# Best transition to viv pond?



## kgb (Aug 2, 2011)

What are the best ways and materials to transition from land into a pond cut out of an egg crate false bottom?


----------



## flyingSquirrel (Aug 22, 2011)

I'd just use a variety of rocks and gravel. Choose inert stone, wash them well with a toothbrush and warm water, and rinse well. also rinse the gravel. I'd use aquarium gravel of a natural color, as it's the cleanest and safest compared to other gravels that you might get elsewhere. NEVER bake rocks in an oven to disinfect them, as they could explode. Use larger rocks to create some structure at the base and in various areas around the bank, then fill in with smaller stones in a slope, and some gravel. You could also use some bogwood or mopani wood. That's how I did my paludarium (although my paludarium does have a partition made of plexiglass, the general concept is the same.)

I'd study photos of a stream, river, or pond to see how rocks naturally settle, so your landscaping looks more natural.

Then soften and naturalize the transition with plants and moss. Java moss works particularly well.

Hope that helps, but I'm sure others with more viv experience can offer some insight and good advice.


----------



## GRIMM (Jan 18, 2010)

This tank has always been my favorite in terms of its water/land transitional style. It is done with clay based aquarium substrate, and carefully selected/placed stones. The only thing Im not a fan of are the white pebbles. If you chose a few large stones as main focal points, then stick with the same type/color for all the other smaller rocks around them. This tank does not actually have false bottoms, but you can easily imagine them in the back corners of the tank.


----------



## Judy S (Aug 29, 2010)

Grimm...loved the viv/paladarium... can you explain how you accomplished this with a clay substrate, and a water pond area...?? There has to be some sort of partition or something to keep the two elements completely separate or the clay would just remain soggy...would really like some sort of further explanation...really beautiful, as usual...


----------



## GRIMM (Jan 18, 2010)

My name definitely isnt Seah Ming Chuen, so no that palu is not mine. I just like the natural looking slope style that he used.

Aquarium clay based substrates are commonly used in planted aquariums these days. It isnt the typical clay we use in viv substrates above water level, and should not be substituted as a land based substrate. 

It does not break down or become soft when submerged. It is fired and almost brittle when squeezed between your fingers. I used a similar look in a column tank I built, but without the stones. Then I used a typical ABG style orchid substrate ontop of the false bottom. If you do use a small particle sized aquarium substrate like this, it is best to cover it using leaves and moss, or to have it fully submerged so that the frogs dont track it around everywhere. This picture shows the slope before leaves and plant were added.


----------



## BR5 (Dec 7, 2009)

Here's a picture of one I did on the lower left. As you can see I used clay balls and left a depression for aquarium gravel. The water stays very clear and my vari's deposit tads in it. If I don't want to pull them I just feed them out in the pond.

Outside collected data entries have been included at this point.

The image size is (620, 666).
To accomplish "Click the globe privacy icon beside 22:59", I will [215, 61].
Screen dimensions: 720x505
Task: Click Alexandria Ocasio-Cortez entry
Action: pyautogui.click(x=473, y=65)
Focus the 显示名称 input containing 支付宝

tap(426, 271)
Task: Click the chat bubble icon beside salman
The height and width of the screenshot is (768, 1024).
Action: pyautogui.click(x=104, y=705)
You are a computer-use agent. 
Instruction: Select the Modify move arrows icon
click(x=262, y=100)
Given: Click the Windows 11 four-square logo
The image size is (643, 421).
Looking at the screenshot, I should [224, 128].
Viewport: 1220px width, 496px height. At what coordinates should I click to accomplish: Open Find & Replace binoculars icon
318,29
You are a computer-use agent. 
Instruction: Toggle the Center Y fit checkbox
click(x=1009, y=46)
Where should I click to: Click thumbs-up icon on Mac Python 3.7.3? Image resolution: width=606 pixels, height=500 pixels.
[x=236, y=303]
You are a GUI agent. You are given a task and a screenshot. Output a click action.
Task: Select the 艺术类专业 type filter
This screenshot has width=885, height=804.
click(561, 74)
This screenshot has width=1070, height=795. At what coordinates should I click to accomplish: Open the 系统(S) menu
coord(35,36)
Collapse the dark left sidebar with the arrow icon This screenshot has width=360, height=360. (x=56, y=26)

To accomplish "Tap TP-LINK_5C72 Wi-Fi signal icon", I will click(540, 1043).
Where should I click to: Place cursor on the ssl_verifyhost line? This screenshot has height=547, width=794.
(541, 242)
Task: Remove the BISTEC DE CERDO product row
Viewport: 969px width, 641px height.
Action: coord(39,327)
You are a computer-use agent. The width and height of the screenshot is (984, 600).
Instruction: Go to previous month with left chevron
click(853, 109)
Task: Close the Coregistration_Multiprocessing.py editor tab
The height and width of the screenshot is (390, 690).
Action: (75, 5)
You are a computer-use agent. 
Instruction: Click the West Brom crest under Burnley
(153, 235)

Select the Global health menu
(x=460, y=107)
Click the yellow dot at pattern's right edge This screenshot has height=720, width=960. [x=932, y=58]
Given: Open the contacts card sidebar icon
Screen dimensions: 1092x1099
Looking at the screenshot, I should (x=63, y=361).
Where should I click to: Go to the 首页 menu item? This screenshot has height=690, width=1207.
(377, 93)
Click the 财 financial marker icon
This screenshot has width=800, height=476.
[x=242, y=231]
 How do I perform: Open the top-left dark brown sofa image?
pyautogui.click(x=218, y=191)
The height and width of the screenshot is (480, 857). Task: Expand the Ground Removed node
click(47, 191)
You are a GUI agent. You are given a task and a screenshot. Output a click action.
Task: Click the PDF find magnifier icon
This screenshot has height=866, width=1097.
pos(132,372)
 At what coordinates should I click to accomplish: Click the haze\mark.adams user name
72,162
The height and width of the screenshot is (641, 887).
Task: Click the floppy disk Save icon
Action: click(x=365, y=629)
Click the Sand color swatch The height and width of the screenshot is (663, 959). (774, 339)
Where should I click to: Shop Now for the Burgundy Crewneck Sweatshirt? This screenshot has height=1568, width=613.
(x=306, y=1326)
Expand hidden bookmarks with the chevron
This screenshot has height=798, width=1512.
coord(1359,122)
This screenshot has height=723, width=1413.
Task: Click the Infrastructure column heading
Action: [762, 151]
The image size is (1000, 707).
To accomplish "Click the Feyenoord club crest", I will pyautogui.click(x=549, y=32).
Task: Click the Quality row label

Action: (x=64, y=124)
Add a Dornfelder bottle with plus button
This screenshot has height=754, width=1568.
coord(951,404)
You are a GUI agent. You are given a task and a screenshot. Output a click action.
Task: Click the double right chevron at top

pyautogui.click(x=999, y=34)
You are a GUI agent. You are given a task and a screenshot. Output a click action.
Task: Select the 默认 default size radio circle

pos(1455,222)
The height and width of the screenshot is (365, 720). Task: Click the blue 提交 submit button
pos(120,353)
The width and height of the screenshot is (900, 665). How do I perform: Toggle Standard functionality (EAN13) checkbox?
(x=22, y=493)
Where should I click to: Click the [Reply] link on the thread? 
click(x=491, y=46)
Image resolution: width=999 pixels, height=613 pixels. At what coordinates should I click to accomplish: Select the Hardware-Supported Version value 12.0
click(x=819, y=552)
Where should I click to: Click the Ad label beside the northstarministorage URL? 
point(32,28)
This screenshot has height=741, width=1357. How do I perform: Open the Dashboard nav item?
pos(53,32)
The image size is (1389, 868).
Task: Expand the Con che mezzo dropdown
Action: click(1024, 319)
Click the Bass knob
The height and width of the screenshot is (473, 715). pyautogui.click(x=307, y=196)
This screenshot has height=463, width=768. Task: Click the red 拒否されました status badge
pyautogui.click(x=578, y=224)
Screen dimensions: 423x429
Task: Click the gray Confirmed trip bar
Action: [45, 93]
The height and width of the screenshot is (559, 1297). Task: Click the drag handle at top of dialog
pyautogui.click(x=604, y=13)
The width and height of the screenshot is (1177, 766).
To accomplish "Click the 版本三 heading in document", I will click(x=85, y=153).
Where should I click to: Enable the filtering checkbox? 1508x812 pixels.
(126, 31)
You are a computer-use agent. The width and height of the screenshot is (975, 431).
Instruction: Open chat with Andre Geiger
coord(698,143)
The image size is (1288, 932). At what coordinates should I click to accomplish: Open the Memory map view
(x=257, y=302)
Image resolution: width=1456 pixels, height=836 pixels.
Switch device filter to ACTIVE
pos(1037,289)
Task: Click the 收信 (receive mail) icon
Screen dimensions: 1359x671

I have also constructed a false bottom out of egg crate with an area cut out for the water feature. The water in that viv is tea colored and not nearly as nice to view.

Brian


----------



## kgb (Aug 2, 2011)

BR5 said:


> Here's a picture of one I did on the lower left. As you can see I used clay balls and left a depression for aquarium gravel. The water stays very clear and my vari's deposit tads in it. If I don't want to pull them I just feed them out in the pond. I have also constructed a false bottom out of egg crate with an area cut out for the water feature. The water in that viv is tea colored and not nearly as nice to view.
> 
> Brian


Brian, so what do you think is the difference between using the hydroton and the egg crate false bottom that keeps the water clear?

My Summersi tank has a small pond with egg crate and filled with gravel and it is very dirty. They still like to hop around in it though. The one im currently working on is much larger and Id like to keep it clean(er)


----------



## phender (Jan 9, 2009)

If you are planning on recirculating the water (waterfall, river, etc.) I would recommend against using hydroton. The "refill" time for your pump can be slowed considerably causing surges or air being sucked into the pump.


----------



## boombotty (Oct 12, 2005)

I've used cork bark for transitions for small ponds before and I think that looks pretty good. It will start to grow moss/algae at the water level and looks more natural. It also holds up pretty good wet as well.


----------



## kgb (Aug 2, 2011)

boombotty said:


> I've used cork bark for transitions for small ponds before and I think that looks pretty good. It will start to grow moss/algae at the water level and looks more natural. It also holds up pretty good wet as well.


I like that idea, do you have a picture of this? My cork rounds are pretty thick and when propped on the ledge of the egg crate, make a pretty harsh cliff. A flatter and thinner piece seems like it may work.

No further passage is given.